_Required work_.
Write out the data below in full, unchanged, minus the images.

(Items listed in a dataset)
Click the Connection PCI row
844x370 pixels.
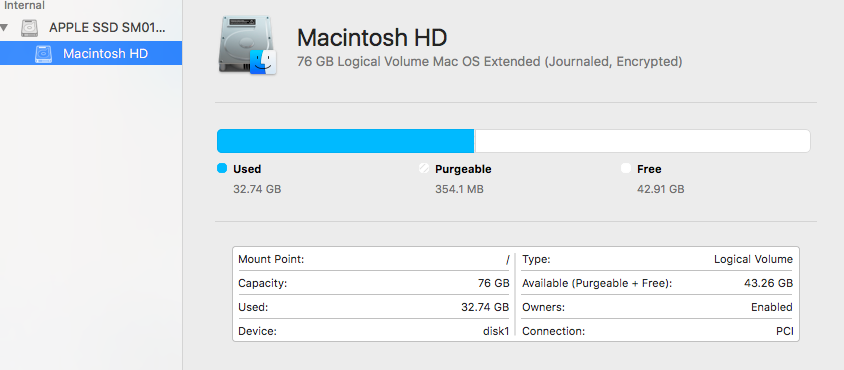[657, 331]
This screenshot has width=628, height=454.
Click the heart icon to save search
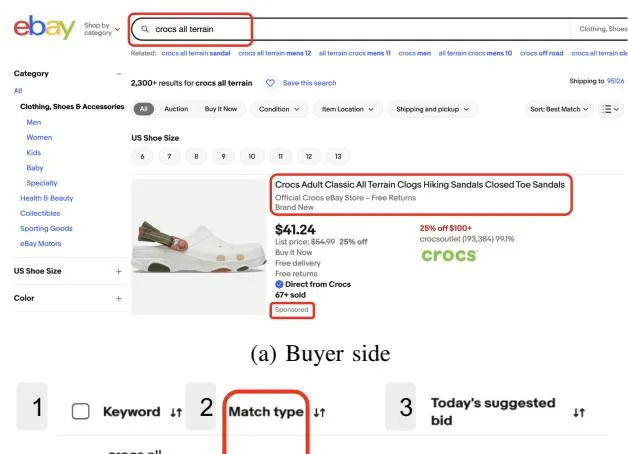click(270, 83)
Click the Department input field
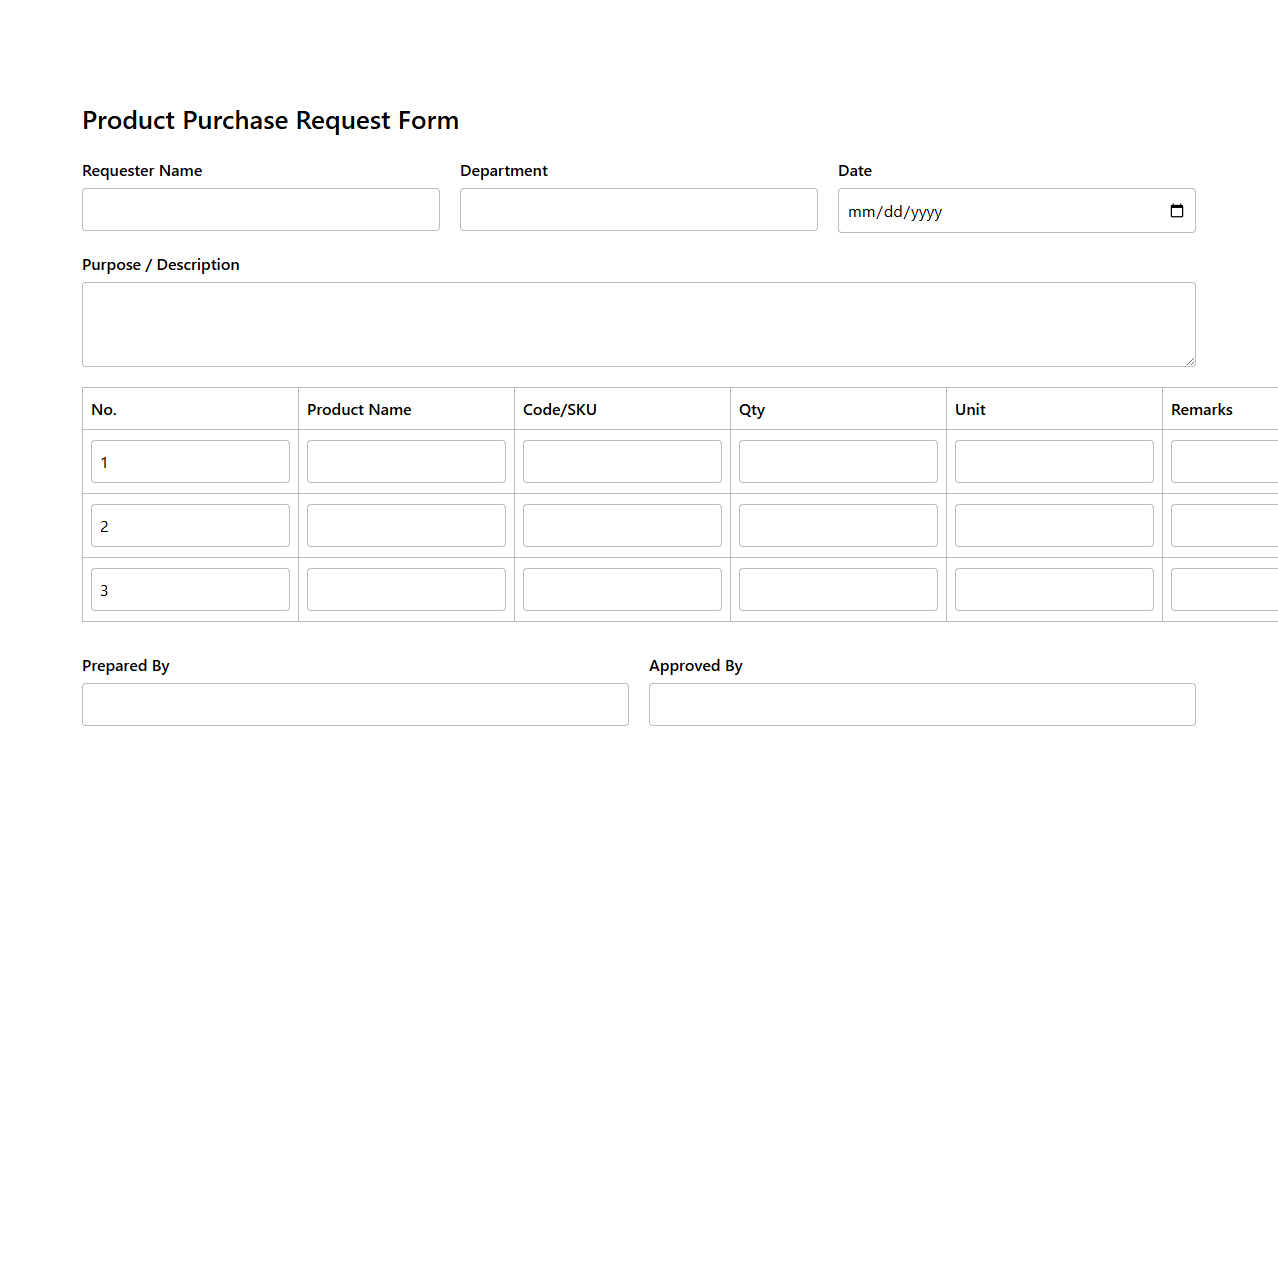Viewport: 1278px width, 1285px height. tap(638, 209)
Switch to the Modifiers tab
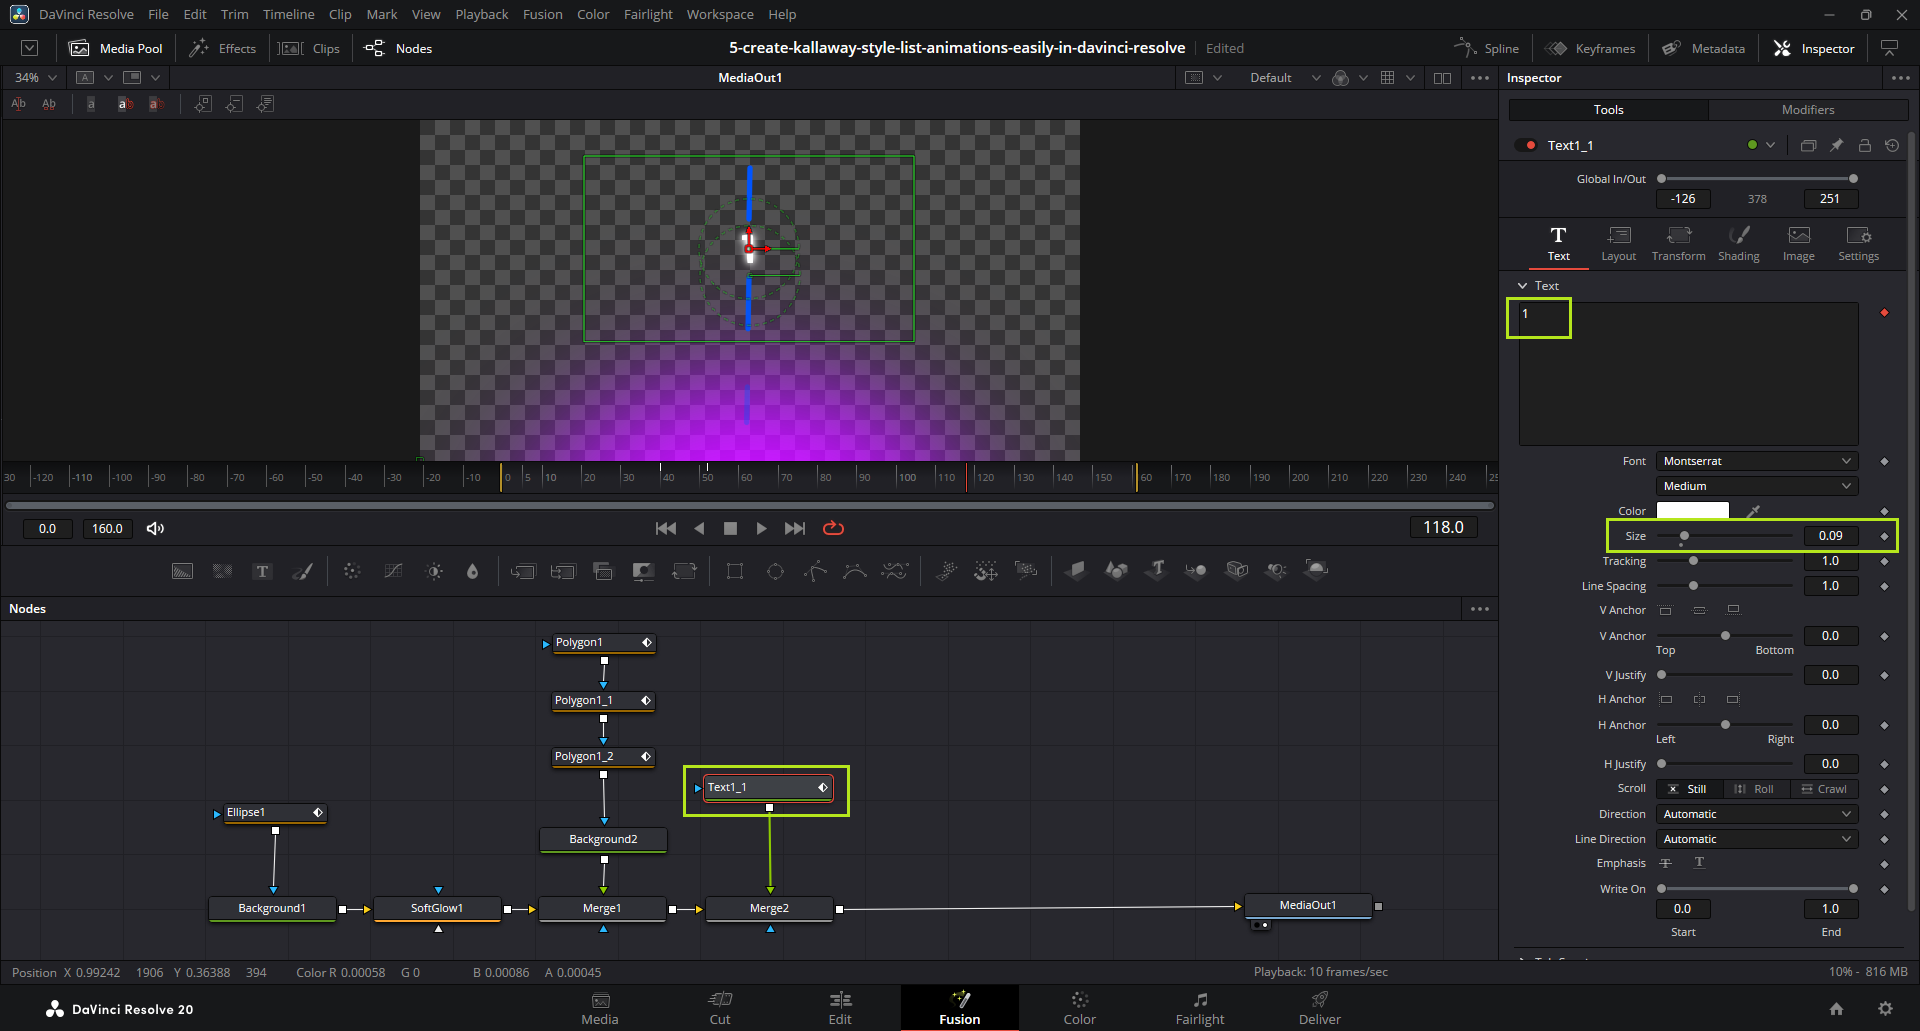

_Output for this exercise_.
Click the Connection PCI row
844x370 pixels.
[657, 331]
This screenshot has width=628, height=454.
Click the heart icon to save search
click(270, 83)
Click the Department input field
Viewport: 1278px width, 1285px height. tap(638, 209)
Switch to the Modifiers tab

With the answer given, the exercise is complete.